Given records Block Start

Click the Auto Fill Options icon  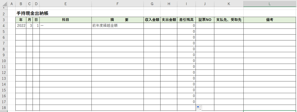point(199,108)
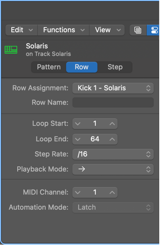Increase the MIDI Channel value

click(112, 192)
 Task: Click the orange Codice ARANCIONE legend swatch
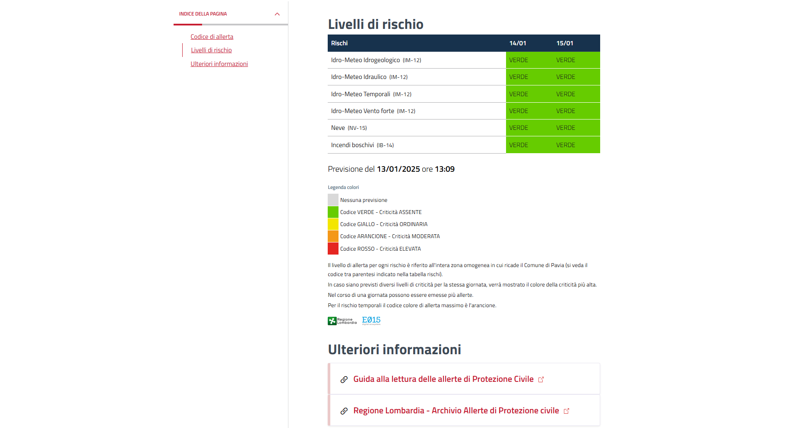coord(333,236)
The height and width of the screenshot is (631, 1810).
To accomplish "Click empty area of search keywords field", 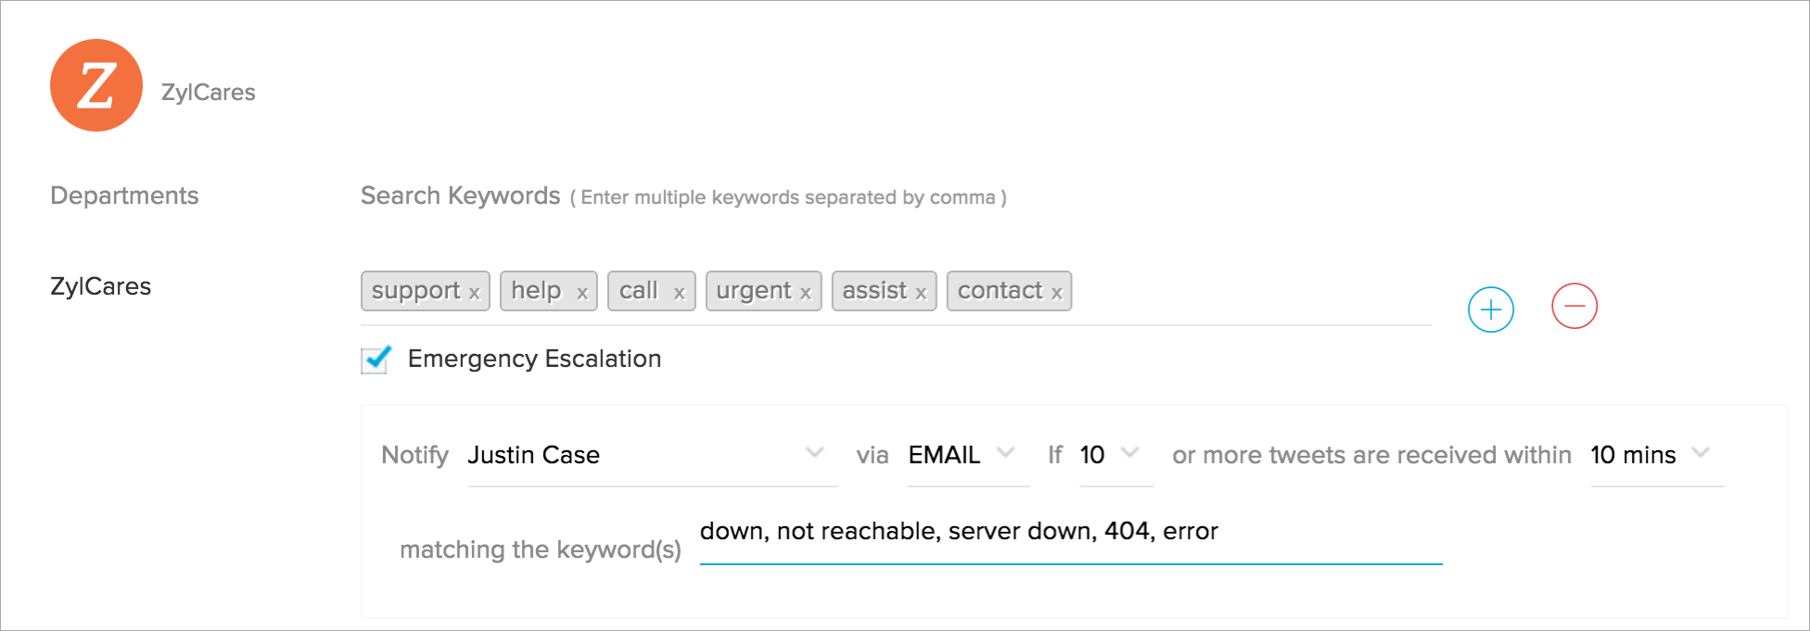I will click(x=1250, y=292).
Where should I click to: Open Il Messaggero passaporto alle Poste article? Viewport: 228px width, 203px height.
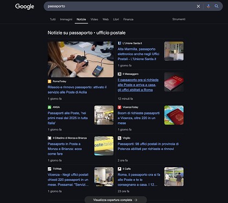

Given records Block End

## Task details
Say the number of data lines holding "width", without any other words.

## Exercise result
2